Lors de sa visite au Salon de l'agriculture à la fin février, les observateurs ont remarqué que Jacques Chirac s'appuyait en permanence sur l'épaule de son voisin pour se déplacer. Ses proches ont noté qu'il avait avalé «une entrecôte charolaise arrosée d'une bonne bière», comme si son coup de fourchette légendaire était désormais l'étalon permettant de juger de sa santé. En coulisses, l'un de ses proches reconnaissait pourtant que «son pas est plus lent qu'avant».
Montrer qu'il n'a rien perdu de sa superbe: ce sera le principal objectif de Chirac durant ce procès. Voire le seul. Car l'homme a occulté le délit.
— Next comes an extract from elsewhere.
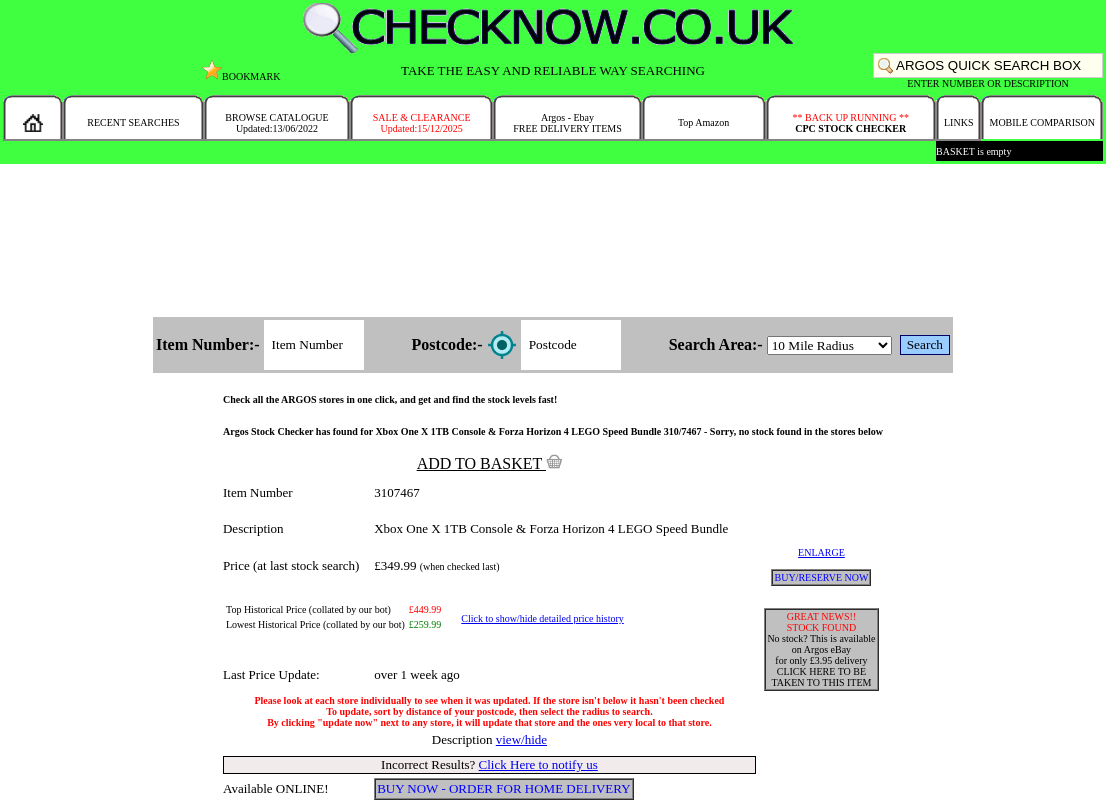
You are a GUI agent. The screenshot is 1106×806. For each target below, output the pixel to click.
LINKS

Accusé d'«abus de confiance», de «détournement de fonds publics» et de «prise illégale d'intérêts», Jacques Chirac est soupçonné d'avoir mis sur pied un système d'emplois fictifs rémunérés par la Mairie de Paris alors qu'ils ne servaient que son ambition politique personnelle.
«J'assume la responsabilité de ces recrutements, même si, pour la plupart d'entre eux, je ne les connaissais pas», a déjà reconnu Jacques Chirac lors de ses auditions devant le juge. C'est pour cela qu'il encourt une peine de dix ans d'emprisonnement et de 375.000 € d'amende.